Extracted records
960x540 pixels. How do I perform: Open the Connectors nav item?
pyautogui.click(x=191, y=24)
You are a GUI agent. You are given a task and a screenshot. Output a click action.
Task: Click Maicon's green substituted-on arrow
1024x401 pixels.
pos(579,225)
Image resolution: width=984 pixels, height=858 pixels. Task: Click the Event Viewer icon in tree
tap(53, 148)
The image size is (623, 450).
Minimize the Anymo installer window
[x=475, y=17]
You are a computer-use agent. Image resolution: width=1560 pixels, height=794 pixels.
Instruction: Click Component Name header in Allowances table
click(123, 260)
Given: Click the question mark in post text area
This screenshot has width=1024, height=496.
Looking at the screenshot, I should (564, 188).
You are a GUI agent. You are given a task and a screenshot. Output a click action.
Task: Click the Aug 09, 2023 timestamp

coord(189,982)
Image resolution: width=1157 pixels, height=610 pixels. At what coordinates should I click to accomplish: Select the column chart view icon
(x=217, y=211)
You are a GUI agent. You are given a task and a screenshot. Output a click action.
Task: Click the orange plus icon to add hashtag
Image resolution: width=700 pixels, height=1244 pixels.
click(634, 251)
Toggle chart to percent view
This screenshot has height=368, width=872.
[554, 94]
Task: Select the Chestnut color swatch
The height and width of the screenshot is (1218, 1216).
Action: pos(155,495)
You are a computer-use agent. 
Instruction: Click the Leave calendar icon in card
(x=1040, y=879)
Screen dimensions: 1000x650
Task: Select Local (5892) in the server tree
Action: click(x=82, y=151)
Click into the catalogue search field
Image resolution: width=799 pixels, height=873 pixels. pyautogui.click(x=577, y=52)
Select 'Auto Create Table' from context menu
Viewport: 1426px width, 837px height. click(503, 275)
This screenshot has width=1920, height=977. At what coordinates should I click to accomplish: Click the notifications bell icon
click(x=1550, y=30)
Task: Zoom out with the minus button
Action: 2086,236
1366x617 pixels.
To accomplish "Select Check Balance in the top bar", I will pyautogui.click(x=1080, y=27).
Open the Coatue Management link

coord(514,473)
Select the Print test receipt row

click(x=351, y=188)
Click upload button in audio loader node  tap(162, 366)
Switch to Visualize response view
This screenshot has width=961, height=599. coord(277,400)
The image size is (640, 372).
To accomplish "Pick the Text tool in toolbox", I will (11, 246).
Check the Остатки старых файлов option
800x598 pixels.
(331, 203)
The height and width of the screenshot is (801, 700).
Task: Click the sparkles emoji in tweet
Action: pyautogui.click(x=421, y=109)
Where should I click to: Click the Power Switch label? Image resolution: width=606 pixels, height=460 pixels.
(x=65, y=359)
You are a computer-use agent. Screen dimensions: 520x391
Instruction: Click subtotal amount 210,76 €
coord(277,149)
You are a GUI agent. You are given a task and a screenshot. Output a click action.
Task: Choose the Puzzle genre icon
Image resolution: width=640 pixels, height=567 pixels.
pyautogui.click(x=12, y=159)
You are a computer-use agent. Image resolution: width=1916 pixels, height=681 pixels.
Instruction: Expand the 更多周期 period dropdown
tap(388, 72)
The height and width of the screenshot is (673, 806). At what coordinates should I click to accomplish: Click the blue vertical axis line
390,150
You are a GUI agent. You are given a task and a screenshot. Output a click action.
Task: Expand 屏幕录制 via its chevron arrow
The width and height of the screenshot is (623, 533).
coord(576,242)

◆ Exercise: Once more, write out the records exactly as they are.

◆ Response to this exercise:
960x540 pixels. How do I perform: Open the Connectors nav item?
pyautogui.click(x=191, y=24)
You are a GUI agent. You are given a task and a screenshot. Output a click action.
Task: Click Maicon's green substituted-on arrow
1024x401 pixels.
pos(579,225)
Image resolution: width=984 pixels, height=858 pixels. Task: Click the Event Viewer icon in tree
tap(53, 148)
The image size is (623, 450).
Minimize the Anymo installer window
[x=475, y=17]
You are a computer-use agent. Image resolution: width=1560 pixels, height=794 pixels.
Instruction: Click Component Name header in Allowances table
click(123, 260)
Given: Click the question mark in post text area
This screenshot has width=1024, height=496.
Looking at the screenshot, I should (564, 188).
You are a GUI agent. You are given a task and a screenshot. Output a click action.
Task: Click the Aug 09, 2023 timestamp

coord(189,982)
Image resolution: width=1157 pixels, height=610 pixels. At what coordinates should I click to accomplish: Select the column chart view icon
(x=217, y=211)
You are a GUI agent. You are given a task and a screenshot. Output a click action.
Task: Click the orange plus icon to add hashtag
Image resolution: width=700 pixels, height=1244 pixels.
click(634, 251)
Toggle chart to percent view
This screenshot has height=368, width=872.
[554, 94]
Task: Select the Chestnut color swatch
The height and width of the screenshot is (1218, 1216).
Action: pos(155,495)
You are a computer-use agent. 
Instruction: Click the Leave calendar icon in card
(x=1040, y=879)
Screen dimensions: 1000x650
Task: Select Local (5892) in the server tree
Action: click(x=82, y=151)
Click into the catalogue search field
Image resolution: width=799 pixels, height=873 pixels. pyautogui.click(x=577, y=52)
Select 'Auto Create Table' from context menu
Viewport: 1426px width, 837px height. click(503, 275)
This screenshot has width=1920, height=977. At what coordinates should I click to accomplish: Click the notifications bell icon
click(x=1550, y=30)
Task: Zoom out with the minus button
Action: 2086,236
1366x617 pixels.
To accomplish "Select Check Balance in the top bar", I will pyautogui.click(x=1080, y=27).
Open the Coatue Management link

coord(514,473)
Select the Print test receipt row

click(x=351, y=188)
Click upload button in audio loader node  tap(162, 366)
Switch to Visualize response view
This screenshot has width=961, height=599. coord(277,400)
The image size is (640, 372).
To accomplish "Pick the Text tool in toolbox", I will (11, 246).
Check the Остатки старых файлов option
800x598 pixels.
(331, 203)
The height and width of the screenshot is (801, 700).
Task: Click the sparkles emoji in tweet
Action: pyautogui.click(x=421, y=109)
Where should I click to: Click the Power Switch label? Image resolution: width=606 pixels, height=460 pixels.
(x=65, y=359)
You are a computer-use agent. Screen dimensions: 520x391
Instruction: Click subtotal amount 210,76 €
coord(277,149)
You are a GUI agent. You are given a task and a screenshot. Output a click action.
Task: Choose the Puzzle genre icon
Image resolution: width=640 pixels, height=567 pixels.
pyautogui.click(x=12, y=159)
You are a computer-use agent. Image resolution: width=1916 pixels, height=681 pixels.
Instruction: Expand the 更多周期 period dropdown
tap(388, 72)
The height and width of the screenshot is (673, 806). At what coordinates should I click to accomplish: Click the blue vertical axis line
390,150
You are a GUI agent. You are given a task and a screenshot. Output a click action.
Task: Expand 屏幕录制 via its chevron arrow
The width and height of the screenshot is (623, 533).
coord(576,242)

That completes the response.